The government attitude to curbing inflation also hurts farmers. It sees the task in policing terms. So restrictions have been imposed on the quantity that can be stored. These limits vary with commodities, the season and the purpose of storage (whether for processing or trading). Governments also act whimsically banning exports or imposing minimum export prices (for potatoes now). For these reasons, ITC has stopped at four million farmers when it could have cast the net wider with gains for both itself and farmers.
Seed technology is vital to raising farmers’ incomes as India’s experience with genetically modified Bt cotton demonstrates. The way to increase farm incomes without raising prices is to improve productivity. That way consumers pay a low rate per unit while farmers earn more per acre. But recent initiatives of the Agriculture Ministry have unnerved innovators. Why should they invest in research and development whose payoff may come 15 or 20 years later, if they cannot recoup the investment and profit from it? Late last year, the ministry brought Bt cottonseed under price control nationally. In May, it invoked the Essential Commodities Act to divest Bt cottonseed technology patent holders of their rights in a barely concealed effort to benefit Indian franchisees. Such moves do not help farmers who need seed technologies that are climate-resilient or can confer inbuilt protection against pests and diseases.

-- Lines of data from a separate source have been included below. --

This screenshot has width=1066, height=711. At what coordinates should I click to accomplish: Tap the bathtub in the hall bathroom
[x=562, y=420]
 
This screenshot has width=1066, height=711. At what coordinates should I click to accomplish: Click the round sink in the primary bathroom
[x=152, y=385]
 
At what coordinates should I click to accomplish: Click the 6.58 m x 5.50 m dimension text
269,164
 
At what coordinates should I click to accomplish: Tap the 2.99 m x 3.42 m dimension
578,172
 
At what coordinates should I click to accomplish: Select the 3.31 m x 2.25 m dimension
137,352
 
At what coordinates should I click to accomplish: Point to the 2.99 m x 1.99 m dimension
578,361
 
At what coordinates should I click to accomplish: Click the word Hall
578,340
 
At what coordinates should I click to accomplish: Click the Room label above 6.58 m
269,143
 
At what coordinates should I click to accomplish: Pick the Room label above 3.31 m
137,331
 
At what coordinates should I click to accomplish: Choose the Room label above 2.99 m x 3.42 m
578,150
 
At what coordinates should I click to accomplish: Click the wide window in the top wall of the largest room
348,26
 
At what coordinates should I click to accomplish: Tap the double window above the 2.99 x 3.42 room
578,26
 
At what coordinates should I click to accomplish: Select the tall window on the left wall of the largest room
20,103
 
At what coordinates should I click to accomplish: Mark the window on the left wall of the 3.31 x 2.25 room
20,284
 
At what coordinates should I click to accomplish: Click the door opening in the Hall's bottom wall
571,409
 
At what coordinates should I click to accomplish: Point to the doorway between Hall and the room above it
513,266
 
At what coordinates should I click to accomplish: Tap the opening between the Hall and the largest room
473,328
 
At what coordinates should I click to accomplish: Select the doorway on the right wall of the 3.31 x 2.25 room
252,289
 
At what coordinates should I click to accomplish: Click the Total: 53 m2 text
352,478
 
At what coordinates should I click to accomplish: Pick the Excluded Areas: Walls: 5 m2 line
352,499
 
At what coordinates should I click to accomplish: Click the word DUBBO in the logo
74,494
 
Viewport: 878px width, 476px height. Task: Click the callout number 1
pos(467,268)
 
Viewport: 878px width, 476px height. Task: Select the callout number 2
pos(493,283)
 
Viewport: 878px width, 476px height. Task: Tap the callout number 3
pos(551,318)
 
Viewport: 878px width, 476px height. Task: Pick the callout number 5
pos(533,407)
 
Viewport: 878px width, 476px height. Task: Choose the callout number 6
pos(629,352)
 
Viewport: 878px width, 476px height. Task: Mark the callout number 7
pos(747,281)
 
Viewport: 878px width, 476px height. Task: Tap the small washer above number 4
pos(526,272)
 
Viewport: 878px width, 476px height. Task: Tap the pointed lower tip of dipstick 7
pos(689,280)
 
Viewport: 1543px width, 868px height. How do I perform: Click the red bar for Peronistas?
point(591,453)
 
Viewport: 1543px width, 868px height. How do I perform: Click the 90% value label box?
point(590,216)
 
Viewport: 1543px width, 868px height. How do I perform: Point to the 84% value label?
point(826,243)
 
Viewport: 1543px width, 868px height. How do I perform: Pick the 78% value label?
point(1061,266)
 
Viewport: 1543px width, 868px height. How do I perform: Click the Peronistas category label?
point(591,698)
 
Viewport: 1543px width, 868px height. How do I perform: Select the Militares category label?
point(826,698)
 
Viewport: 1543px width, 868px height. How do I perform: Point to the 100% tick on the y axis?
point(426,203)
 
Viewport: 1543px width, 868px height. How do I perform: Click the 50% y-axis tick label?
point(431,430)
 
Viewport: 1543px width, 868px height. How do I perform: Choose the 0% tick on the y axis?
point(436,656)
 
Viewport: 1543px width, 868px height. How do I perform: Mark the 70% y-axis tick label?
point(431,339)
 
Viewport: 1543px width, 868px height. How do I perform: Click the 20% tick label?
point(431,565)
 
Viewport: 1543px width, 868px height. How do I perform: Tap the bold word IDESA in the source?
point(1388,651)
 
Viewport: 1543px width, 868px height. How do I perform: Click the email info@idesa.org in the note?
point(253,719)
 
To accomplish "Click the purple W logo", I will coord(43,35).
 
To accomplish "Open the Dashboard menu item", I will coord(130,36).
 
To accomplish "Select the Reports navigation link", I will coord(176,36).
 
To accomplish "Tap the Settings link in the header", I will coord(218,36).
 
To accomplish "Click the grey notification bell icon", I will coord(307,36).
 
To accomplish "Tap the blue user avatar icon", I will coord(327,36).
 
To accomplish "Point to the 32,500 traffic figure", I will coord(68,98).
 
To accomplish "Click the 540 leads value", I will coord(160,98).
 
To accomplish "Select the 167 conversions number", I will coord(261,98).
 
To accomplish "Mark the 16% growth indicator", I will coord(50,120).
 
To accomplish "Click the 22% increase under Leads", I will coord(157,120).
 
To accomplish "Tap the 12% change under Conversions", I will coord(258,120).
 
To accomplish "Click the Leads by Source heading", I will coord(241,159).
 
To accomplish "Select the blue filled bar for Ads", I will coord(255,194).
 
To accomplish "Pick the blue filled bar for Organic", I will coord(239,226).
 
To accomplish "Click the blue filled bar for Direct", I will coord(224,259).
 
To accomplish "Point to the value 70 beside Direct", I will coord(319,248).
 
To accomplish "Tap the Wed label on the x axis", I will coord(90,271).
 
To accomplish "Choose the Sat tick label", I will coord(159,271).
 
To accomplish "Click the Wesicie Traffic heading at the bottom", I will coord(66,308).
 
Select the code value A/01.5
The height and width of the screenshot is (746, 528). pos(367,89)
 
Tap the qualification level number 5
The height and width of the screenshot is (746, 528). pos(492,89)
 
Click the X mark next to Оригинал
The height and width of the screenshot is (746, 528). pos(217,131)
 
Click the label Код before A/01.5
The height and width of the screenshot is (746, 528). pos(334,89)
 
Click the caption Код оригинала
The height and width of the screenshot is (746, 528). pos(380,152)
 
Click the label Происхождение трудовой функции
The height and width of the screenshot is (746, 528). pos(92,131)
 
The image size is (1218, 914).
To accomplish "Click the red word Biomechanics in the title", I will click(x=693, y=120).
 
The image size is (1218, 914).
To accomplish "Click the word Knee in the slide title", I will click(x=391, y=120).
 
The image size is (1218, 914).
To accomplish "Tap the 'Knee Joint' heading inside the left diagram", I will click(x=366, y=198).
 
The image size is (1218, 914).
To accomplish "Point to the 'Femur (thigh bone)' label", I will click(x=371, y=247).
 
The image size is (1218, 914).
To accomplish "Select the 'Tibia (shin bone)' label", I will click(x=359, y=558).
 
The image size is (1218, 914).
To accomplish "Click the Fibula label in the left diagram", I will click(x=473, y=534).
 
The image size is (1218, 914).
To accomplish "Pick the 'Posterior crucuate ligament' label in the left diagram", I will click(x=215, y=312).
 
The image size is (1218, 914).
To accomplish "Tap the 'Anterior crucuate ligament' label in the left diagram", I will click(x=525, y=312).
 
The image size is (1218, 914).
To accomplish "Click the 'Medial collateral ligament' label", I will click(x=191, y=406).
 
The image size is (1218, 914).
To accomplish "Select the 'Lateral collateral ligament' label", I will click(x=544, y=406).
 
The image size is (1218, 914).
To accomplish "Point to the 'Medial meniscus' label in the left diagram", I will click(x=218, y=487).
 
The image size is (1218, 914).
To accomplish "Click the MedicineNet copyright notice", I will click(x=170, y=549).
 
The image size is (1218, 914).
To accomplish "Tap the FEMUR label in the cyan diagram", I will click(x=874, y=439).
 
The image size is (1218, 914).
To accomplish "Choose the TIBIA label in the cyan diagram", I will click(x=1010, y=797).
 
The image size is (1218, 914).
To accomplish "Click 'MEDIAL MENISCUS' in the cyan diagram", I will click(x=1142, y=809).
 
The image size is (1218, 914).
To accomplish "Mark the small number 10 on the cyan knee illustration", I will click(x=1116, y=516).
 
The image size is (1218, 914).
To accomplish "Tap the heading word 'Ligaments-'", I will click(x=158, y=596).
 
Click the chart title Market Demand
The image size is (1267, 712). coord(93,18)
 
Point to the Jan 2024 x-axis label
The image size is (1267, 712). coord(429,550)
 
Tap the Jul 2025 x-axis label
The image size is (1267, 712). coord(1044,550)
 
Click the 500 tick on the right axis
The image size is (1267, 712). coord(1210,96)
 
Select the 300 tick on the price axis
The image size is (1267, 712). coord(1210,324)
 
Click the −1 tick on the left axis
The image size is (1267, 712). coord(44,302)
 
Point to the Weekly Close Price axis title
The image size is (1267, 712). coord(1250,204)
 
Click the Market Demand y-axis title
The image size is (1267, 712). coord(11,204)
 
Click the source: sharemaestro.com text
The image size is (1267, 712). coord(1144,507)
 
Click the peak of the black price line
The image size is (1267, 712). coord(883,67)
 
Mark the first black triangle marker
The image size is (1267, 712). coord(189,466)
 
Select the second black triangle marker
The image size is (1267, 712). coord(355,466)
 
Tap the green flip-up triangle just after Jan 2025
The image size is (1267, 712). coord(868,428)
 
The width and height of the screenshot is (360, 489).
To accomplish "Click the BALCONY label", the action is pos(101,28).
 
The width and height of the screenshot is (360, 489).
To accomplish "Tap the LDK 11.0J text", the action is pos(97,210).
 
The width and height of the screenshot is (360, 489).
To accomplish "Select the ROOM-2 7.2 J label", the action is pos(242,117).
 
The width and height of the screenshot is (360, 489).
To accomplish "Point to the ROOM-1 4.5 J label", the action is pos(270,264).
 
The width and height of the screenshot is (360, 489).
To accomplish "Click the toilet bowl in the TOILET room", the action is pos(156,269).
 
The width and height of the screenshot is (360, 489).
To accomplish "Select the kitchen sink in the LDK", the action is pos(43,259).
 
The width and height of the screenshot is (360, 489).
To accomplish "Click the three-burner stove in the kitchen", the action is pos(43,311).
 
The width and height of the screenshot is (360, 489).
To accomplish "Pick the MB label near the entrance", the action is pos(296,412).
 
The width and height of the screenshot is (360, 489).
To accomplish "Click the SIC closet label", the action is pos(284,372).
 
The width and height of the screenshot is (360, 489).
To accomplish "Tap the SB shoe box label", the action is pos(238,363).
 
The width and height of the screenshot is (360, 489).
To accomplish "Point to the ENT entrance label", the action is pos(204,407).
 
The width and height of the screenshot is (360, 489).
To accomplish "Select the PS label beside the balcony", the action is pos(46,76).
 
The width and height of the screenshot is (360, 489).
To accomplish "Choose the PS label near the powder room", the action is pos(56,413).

“Rely on science, not politics,” says Sivakumar for policies governing plant patents. He also believes India’s agricultural extension system is s-o-o yesterday. It was meant for the Green Revolution, when the government tried to increase production by providing farmers in north-west India with irrigation and high-yielding wheat seeds and assured them guaranteed purchases of their produce. But consumer needs have become differentiated now. To grow for such a market, farmers need agronomic advice. But they are unwilling to pay for it because the government sets the benchmark by providing extension services, albeit of indifferent quality, free to farmers. Instead, it could create a market for agronomic advisers by getting farmers to pay for their services and picking up a part of the tab.
The government’s intentions are laudable. But a coherent strategy of translating them into outcomes seems to be missing.